Pekan lalu, dosen dan mahasiswa menandatangani petisi untuk mengeluarkan cabang mahasiswa lokal Turning Point dari Universitas Rutgers. Seruan tersebut menyusul permintaan terpisah dari kelompok tersebut untuk memecat profesor Rutgers, Mark Bray, penulis “Antifa Handbook”.
Seperti yang sering terjadi, kedua belah pihak menampilkan diri mereka sebagai pembela kebebasan berpendapat, namun pada saat yang sama berusaha membungkam pihak lain.
Kebebasan berpendapat tiba-tiba kembali populer di banyak kampus. Anggota fakultas tiba-tiba merasa ngeri dengan ancaman terhadap kebebasan berpendapat, setelah terdiam selama bertahun-tahun ketika profesor konservatif dikeluarkan dari departemen dan pembicara konservatif dibatalkan di kampus. Para pemimpin Demokrat seperti Hillary Clinton, yang mendukung sensor pada masa pemerintahan Biden, bahkan menyatakan diri mereka sebagai pembela kebebasan berpendapat.
Kontroversi Rutgers adalah momen yang benar-benar mendidik tentang bagaimana nilai-nilai kebebasan berpendapat membutuhkan lebih dari sekadar mendukung pidato yang Anda sukai. Ujian prinsipnya adalah mendukung perkataan orang yang tidak Anda setujui, bahkan mereka yang Anda benci.
Kita yang merupakan bagian dari komunitas kebebasan berpendapat jarang dipanggil untuk membela pidato populer. Seringkali kita mendukung ucapan orang-orang yang tidak hanya membenci kebebasan berpendapat, tapi juga membenci kita.

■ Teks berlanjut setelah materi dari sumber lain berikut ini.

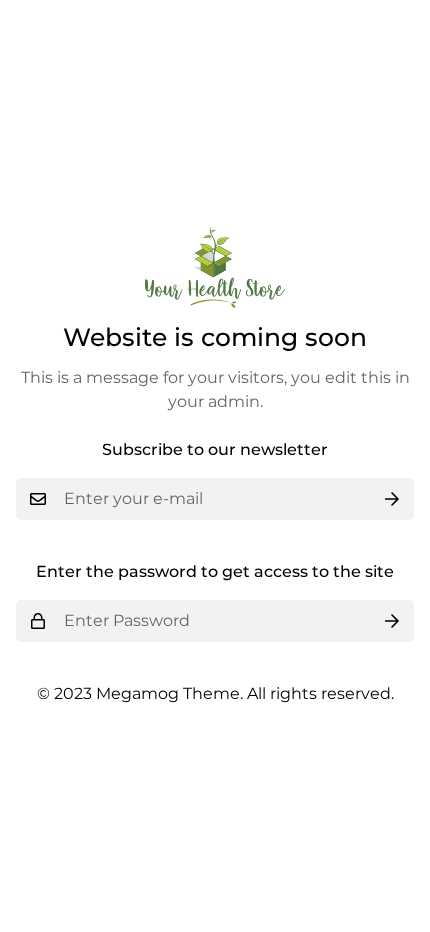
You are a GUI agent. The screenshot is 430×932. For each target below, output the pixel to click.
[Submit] (392, 499)
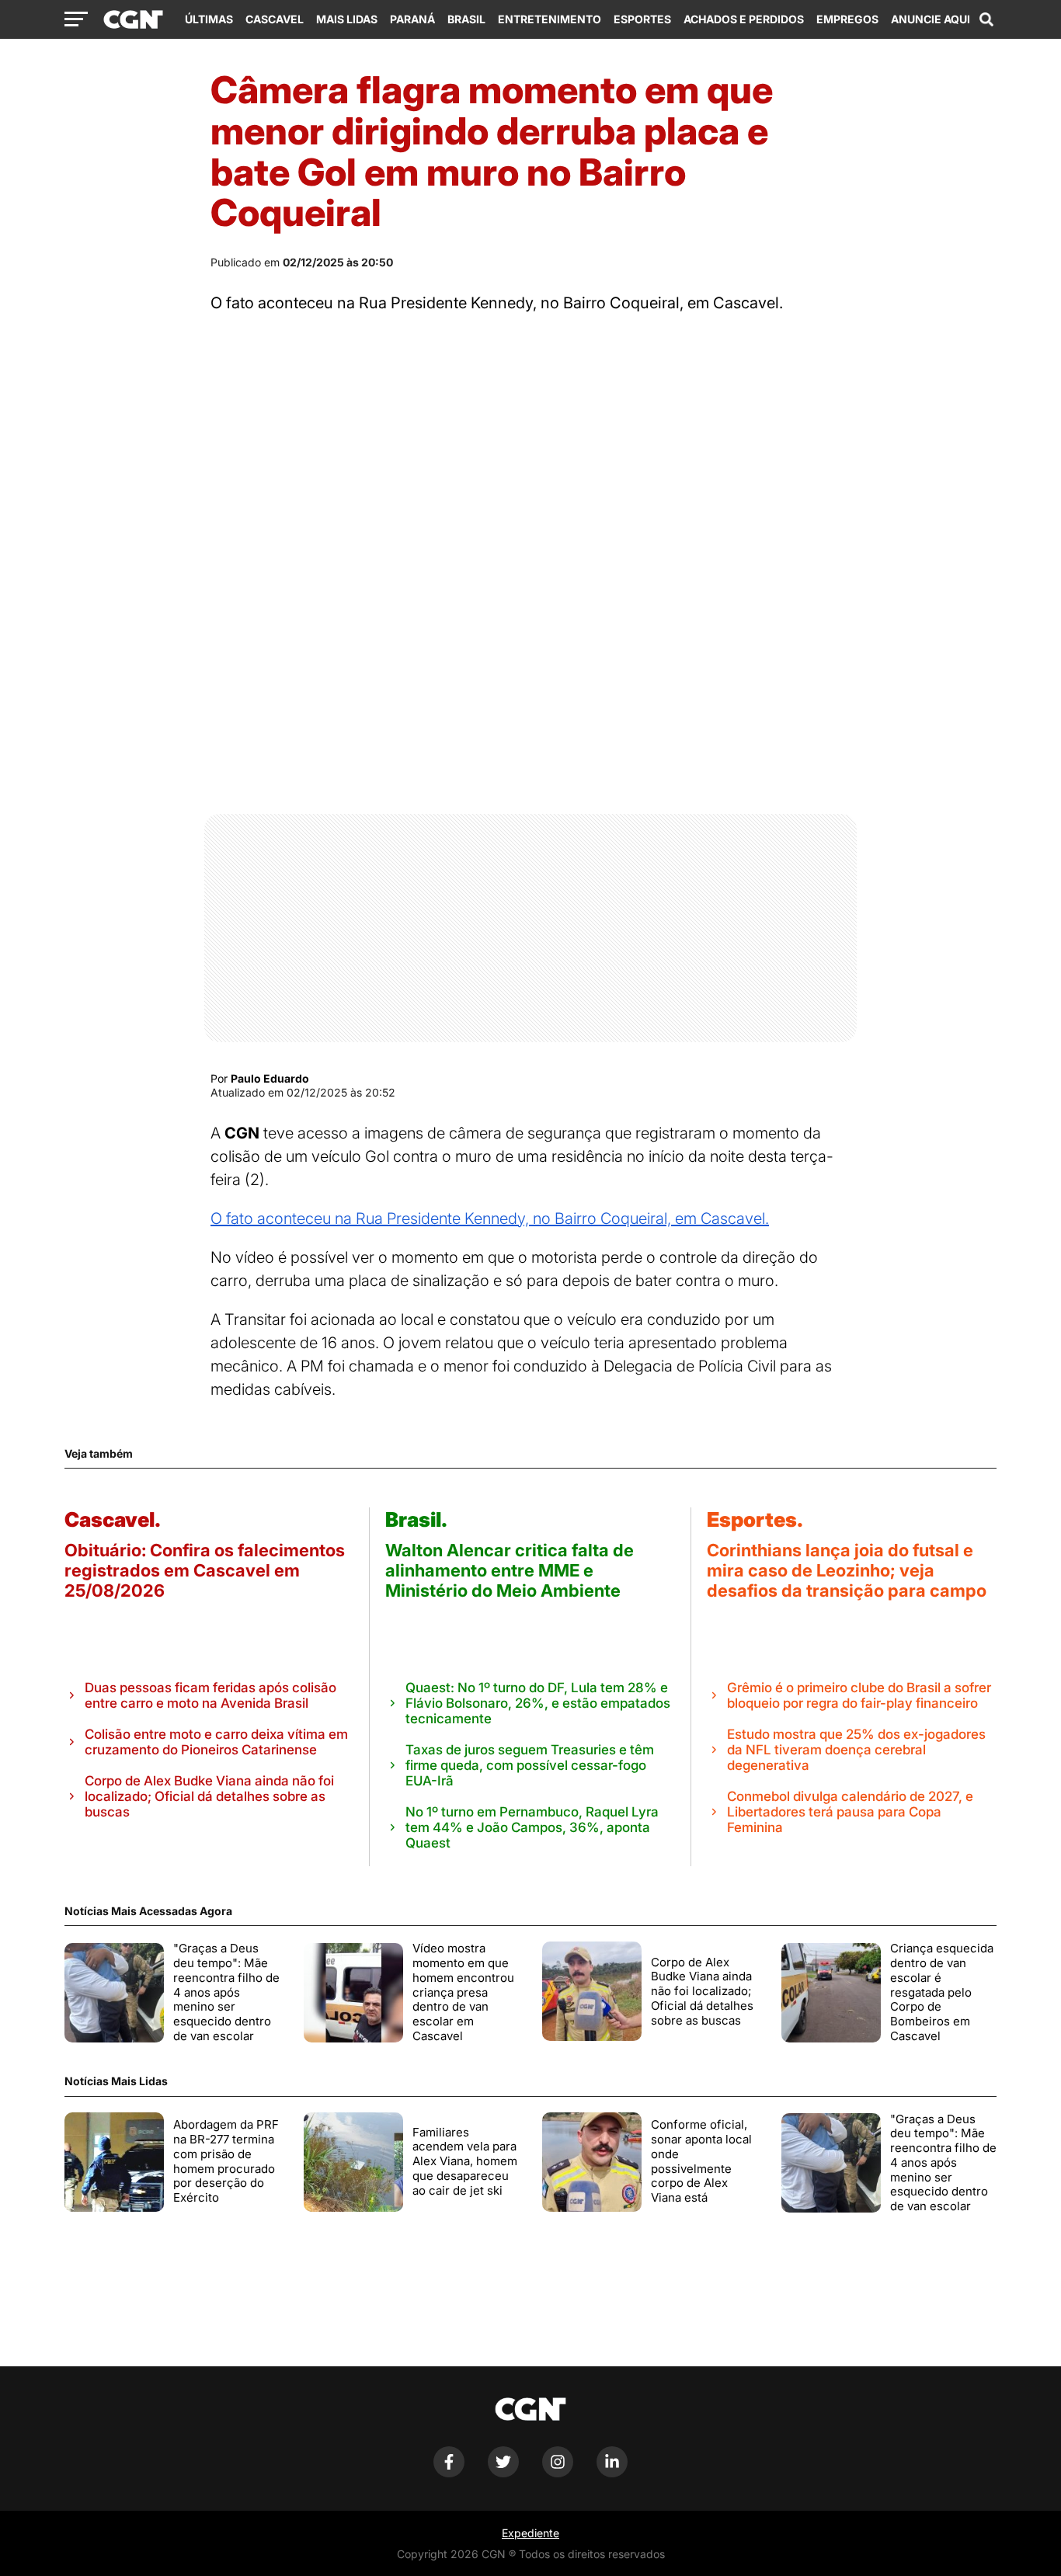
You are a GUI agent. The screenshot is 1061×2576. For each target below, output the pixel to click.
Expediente (530, 2532)
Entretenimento (549, 19)
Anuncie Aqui (930, 19)
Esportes (642, 19)
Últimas (209, 19)
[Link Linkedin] (612, 2473)
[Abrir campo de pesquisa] (986, 19)
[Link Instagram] (557, 2473)
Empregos (847, 19)
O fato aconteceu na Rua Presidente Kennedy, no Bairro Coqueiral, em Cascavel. (489, 1218)
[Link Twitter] (503, 2473)
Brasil (466, 19)
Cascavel (274, 19)
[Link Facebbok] (448, 2473)
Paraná (412, 19)
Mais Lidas (346, 19)
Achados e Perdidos (744, 19)
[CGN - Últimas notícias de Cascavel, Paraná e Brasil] (133, 20)
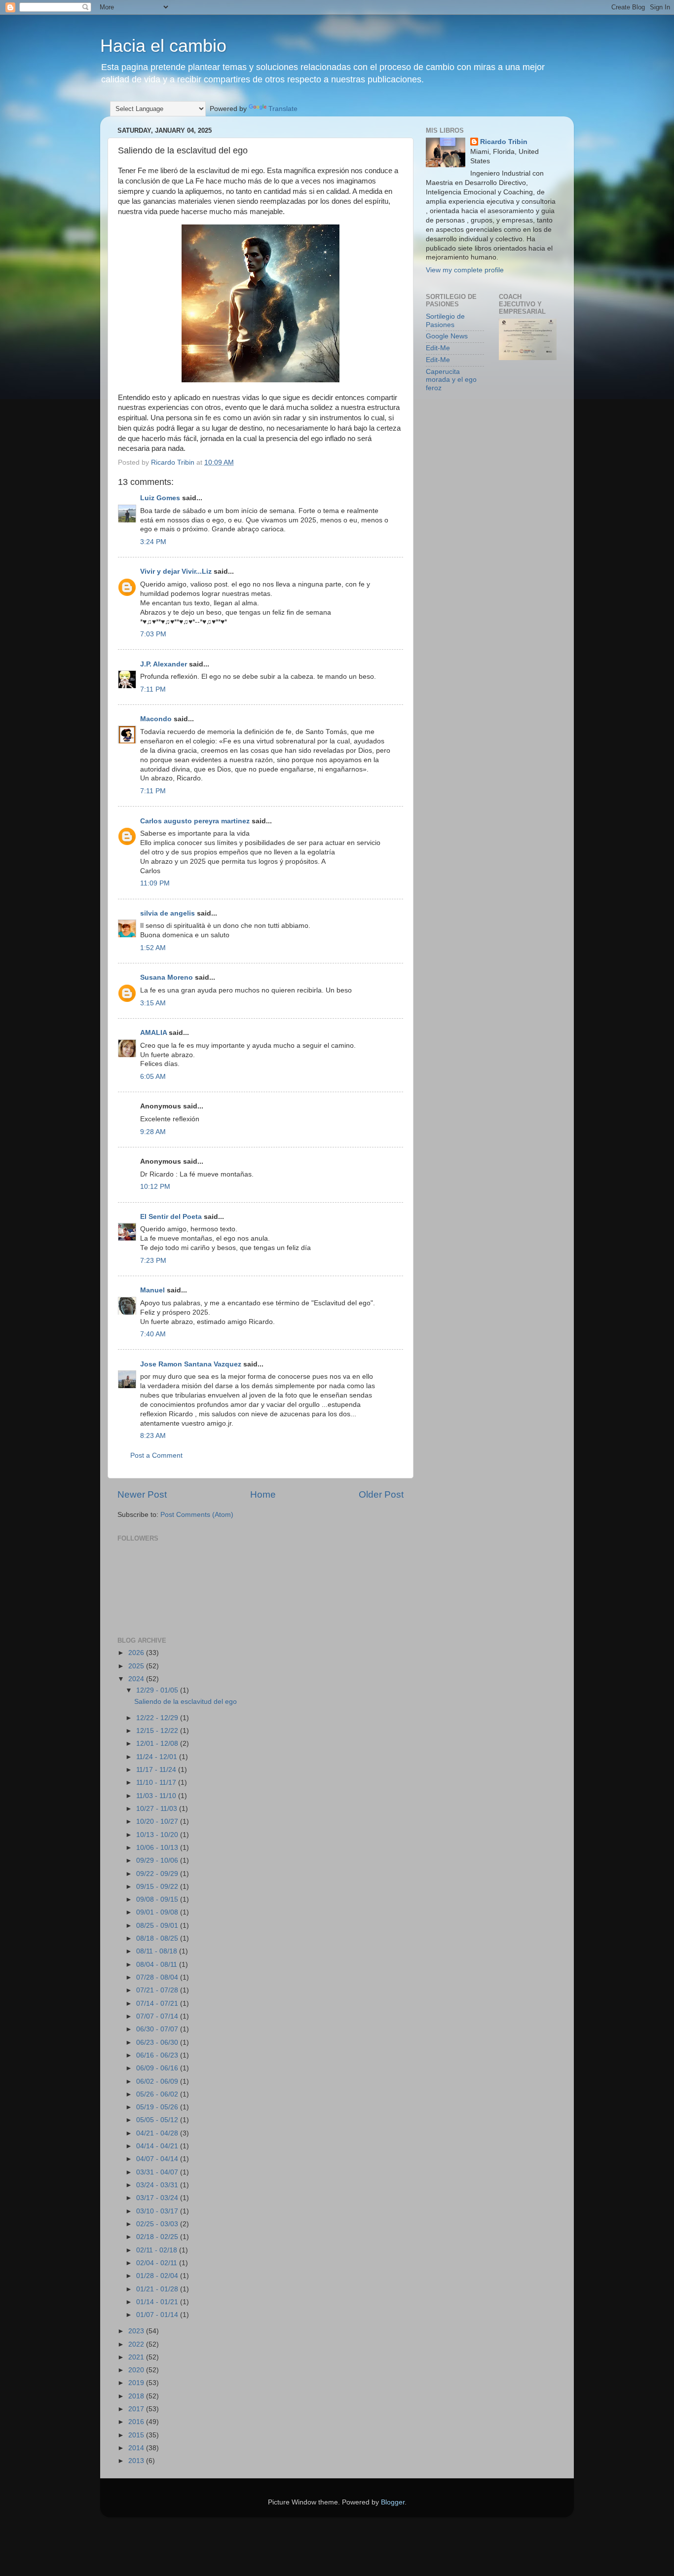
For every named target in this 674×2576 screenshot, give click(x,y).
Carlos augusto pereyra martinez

Banyak dari mereka yang kami lindungi telah berupaya untuk menghalangi kebebasan berpendapat orang lain.
Tak lama setelah pembunuhan Charlie Kirk, saya dia menulis seperti cara untuk mendukung Charlie adalah dengan membela kebebasan berpendapat. Charlie adalah targetnya, bukan pendukung pembatalan kampanye.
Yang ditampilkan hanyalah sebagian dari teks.